SECURITIES AND EXCHANGE COMMISSION

Washington, D.C. 20549

 

 

FORM 8-K

 

 

CURRENT REPORT

Pursuant to Section 13 OR 15(d) of the

Securities Exchange Act of 1934

Date of Report (Date of earliest event reported): November 28, 2011

 

 

IRIS International, Inc.

(Exact name of registrant as specified in its charter)

 

 

 

Delaware   94-2579751

(State or other jurisdiction

of incorporation)

 

(IRS Employer

Identification No.)

9158 Eton Avenue, Chatsworth, CA 91311

(Address of principal executive offices, Zip Code)

(818) 709-1244

Registrant’s telephone number, including area code 

 

 

Check the appropriate box below if the Form 8-K filing is intended to simultaneously satisfy the filing obligation of the registrant under any of the following provisions (see General Instruction A.2. below):

 

¨ Written communications pursuant to Rule 425 under the Securities Act (17 CFR 230.425)

 

¨ Soliciting material pursuant to Rule 14a-12 under the Exchange Act (17 CFR 240.14a-12)

 

¨ Pre-commencement communications pursuant to Rule 14d-2(b) under the Exchange Act (17 CFR 240.14d-2(b))

 

¨ Pre-commencement communications pursuant to Rule 13e-4(c) under the Exchange Act (17 CFR 240.13e-4(c))

 

 

 


Item 1.01 Entry into a Material Definitive Agreement

On November 30, 2011, IRIS International, Inc. (the “Company”) and Continental Stock Transfer & Trust Company (the “Rights Agent”) entered into an Amendment and Termination of Rights Agreement (the “Amendment”) with respect to the Rights Agreement dated as of September 24, 2010 by and between the Company and the Rights Agent (the “Rights Agreement”). The Rights Agreement is described in the Company’s Current Report on Form 8-K filed with the Securities and Exchange Commission on September 29, 2010, and such description is incorporated herein by reference.

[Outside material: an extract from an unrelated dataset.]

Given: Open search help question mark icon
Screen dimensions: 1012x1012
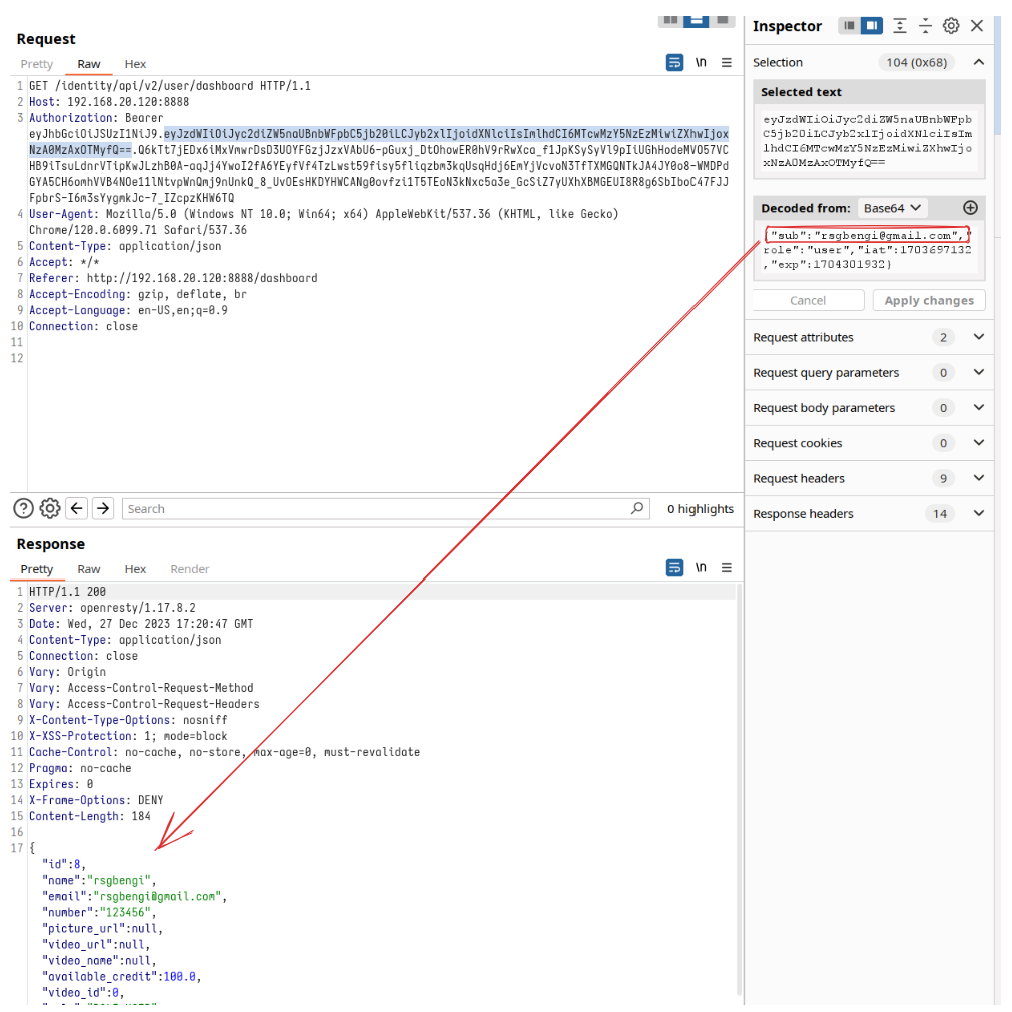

The Amendment changes the definition of “Final Expiration Date” in the Rights Agreement from September 24, 2020 to November 30, 2011, such that, as of 5:00 p.m. Pacific time on November 30, 2011, the rights to purchase Series A Preferred Stock issued pursuant to the Rights Agreement (the “Rights”) expired and are no longer outstanding and the Rights Agreement terminated. The foregoing summary of the Amendment is qualified in its entirety by reference to the full text of the Amendment, which is set forth as Exhibit 4.1 to this Current Report on Form 8-K and incorporated herein by reference.

 

Item 1.02 Termination of a Material Definitive Agreement

The information contained in Item 1.01 above is incorporated by reference into this Item 1.02.

 

Item 3.03 Material Modification to Rights of Security Holders

The information contained in Item 1.01 above is incorporated by reference into this Item 3.03.

After the expiration of the Rights and termination of the Rights Agreement, on December 1, 2011 the Company filed with the Delaware Secretary of State a Certificate of Elimination of Series A Preferred Stock (the “Certificate of Elimination”), which returned the shares that were designated as Series A Preferred Stock to the status of authorized but unissued shares of the preferred stock of the Company, without designation as to series or rights, preferences, privileges or limitations. The foregoing summary of the Certificate of Elimination is qualified in its entirety by reference to the full text of the Certificate of Elimination, which is set forth as Exhibit 4.2 to this Current Report on Form 8-K and incorporated herein by reference.

 

Item 5.03 Amendments to Articles of Incorporation or Bylaws; Change in Fiscal Year

The information contained in the second paragraph of Item 3.03 above is incorporated by reference into this Item 5.03.

On November 28, 2011, the Company’s Board of Directors approved certain amendments to the Company’s Bylaws and the resulting Amended and Restated Bylaws. In particular, the Bylaws were amended to adopt an advance notice bylaw related to stockholder proposals and nominees for election to the Board, to clarify the voting standards for board elections and other business presented for a vote of stockholders, and to make various clarifying revisions (including revisions related to the use of electronic communications, the responsibilities of the office of Secretary, and the conduct of committee meetings). The amendments are effective immediately. The Amended and Restated Bylaws are filed as Exhibit 3.1 to this Current Report on Form 8-K and are incorporated herein by reference.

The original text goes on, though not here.